June 2007
Preparing Experimental Data for Mathcad Analysis: Dealing with Categorical Variables
by Frank Smietana

This article is the third in a series that examines specific aspects of real world data set preparation and demonstrates the functionality provided in Mathcad to optimally expose the information content of a data set. This article discusses the challenges presented by categorical variables and includes some handy transformations such as circular and binary representations for turning this type of data into useful information.


The first two articles in the series are in the April and May issues of PTC Express, under Knowledge Base Exclusive.


Flavors of Categorical Variables


Categorical variables consist of a finite number of categories and can be either numeric or alphanumeric.  This definition tends to be subjective, it is up to the data analyst to determine "finite number", typically no more than 30.  Continuous variables by comparison are comprised of an infinite number of values and are strictly numeric.

Nominal variables are the lowest categorical variable in terms of information content. Nominal variables can be thought of as names or labels and have no numerical equivalent. Since nominal variables have no order or magnitude in a numerical sense, the only relevant mathematical relationship between nominal values is equality and inequality. This caveat should not diminish the importance of nominal variables, you simply need to transform them in such a way that whatever information they do contain can be used effectively by the modeling engine. Gender and zip code are two examples of nominal variables.


Ordinal variables are next in the information content hierarchy. As their name implies, they can be numerically ordered, so additional relationships such as "greater than" and "less than" can be applied to ordinal variables. It is important to note that the values of truly ordinal variables do not infer any additional information, such as magnitude. All you can say about an ordinal categorical variable comprised of the values 1, 2, and 10 is that 10 is greater than 2, not that category 10 is some order of magnitude greater than category 2. Examples of ordinal variables include highest attained educational level and socioeconomic status.

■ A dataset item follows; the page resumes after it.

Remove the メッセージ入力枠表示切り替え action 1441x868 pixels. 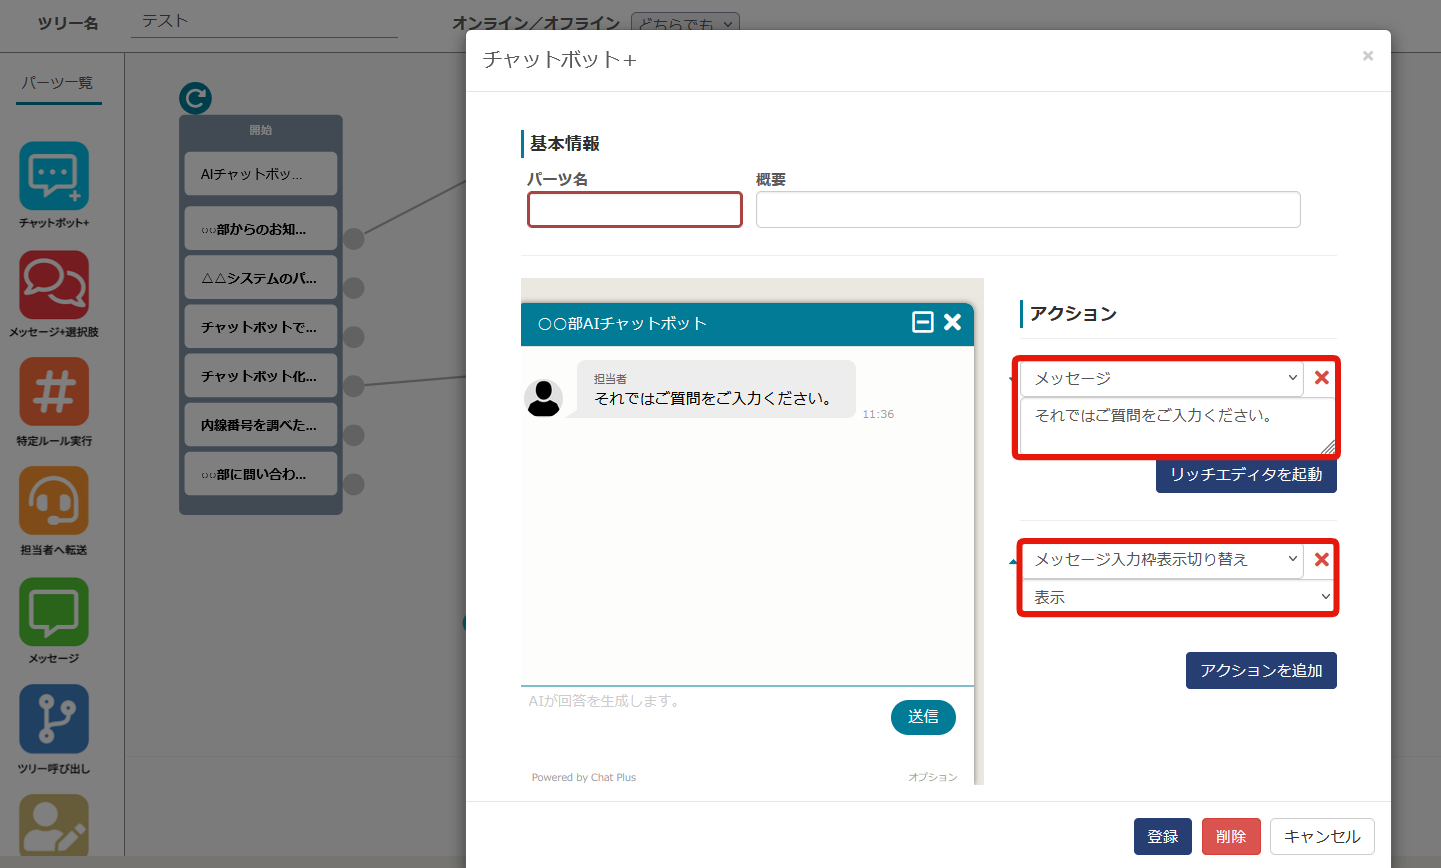coord(1321,560)
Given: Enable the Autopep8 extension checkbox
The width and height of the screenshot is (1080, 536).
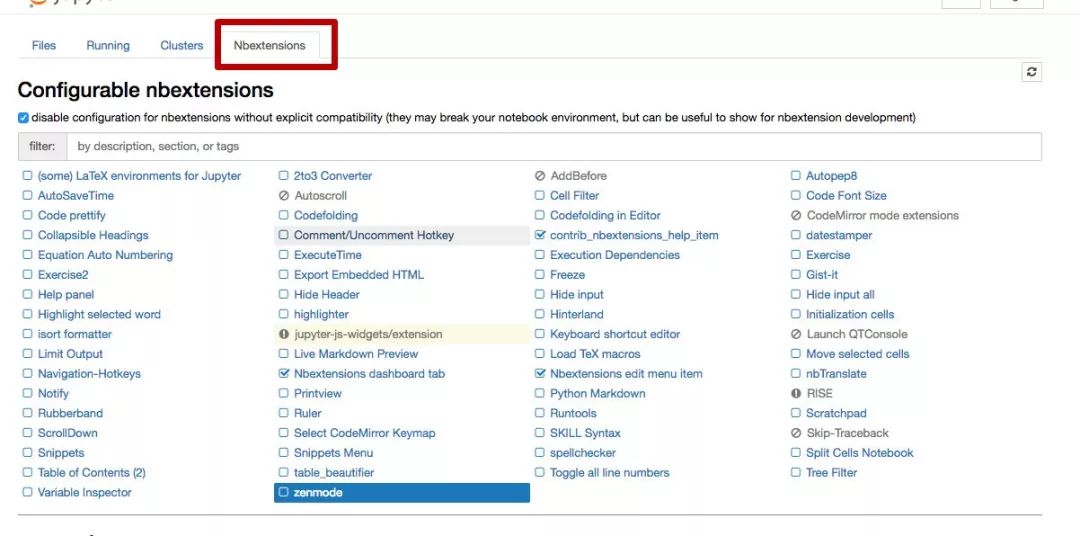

Transforming Categorical Variables


Take a look at some ways to transform categorical variables into representations that optimize their usefulness for statistical modeling.

Assume you are trying to predict pump failure (Failed)using a dataset that
contains the categorical variables Day and Installer. Most statistical modeling methods can not deal with alphanumeric data, so the Installer variable needs to be transformed. Although the Day variable is numeric, you can encode it in a manner that makes its information content more accessible to the modeling method employed.



Creating a Mapping Table


Before you can transform nominal variables to more suitable representations, you need to create a mapping table that associates each value of a particular nominal variable with its corresponding numeric transformation. In the process, it helps to quantify the number of occurrences of each value or category. This exercise alerts you to sparse categories and gives you a rough feel for the variable's distribution. The following routine takes a data table and a variable name as input and generates a two-column matrix containing each nominal value and its respective frequency in the data set:



Applying this function to the two categorical variables found in the data set creates the following summary tables:






Dealing with Circular Discontinuities


Even though the Day variable is numeric and ordinal, another critical transformation is required. Many time based variables such as day and month are intrinsically circular. For example, December is as close to January as it is to November. It is important to present that information to the modeling method in a manner that makes use of that key information. By assigning 1 to Monday and 5 to Friday it would appear that Monday and Friday are far apart, when in reality they are adjacent entities in the domain of business days.



To expose a variable's inherent circularity, the circle transform is used. This simple routine maps numerated categories onto equidistant points on a circle. The tradeoff is that the original variable is now represented by two proxy variables, the sine and cosine of the category's position on the circle, instead of a single variable.

 


The resulting mapping table shows the two new proxy variables that are created by the circle transformation, Day_0 and Day_1:




Numeration Using Binary Representations


Under certain scenarios, a modeling engine finds a variable represented as several individual binary fields more useful than a corresponding non-binary representation. A number of techniques for numerating nominal variables generates some form of binary representation. A one-of-n encoding creates as many proxy variables as there are categories. The mapping table can be easily implemented by appending an identity matrix to the category list:





In a similar manner, thermometer encodings also generate as many proxy variables as categories:




Both one-of-n and thermometer encodings are rather expensive in terms of the increase in proxy variables that these transformations create. Use with caution, or only when the category count of a given nominal is low.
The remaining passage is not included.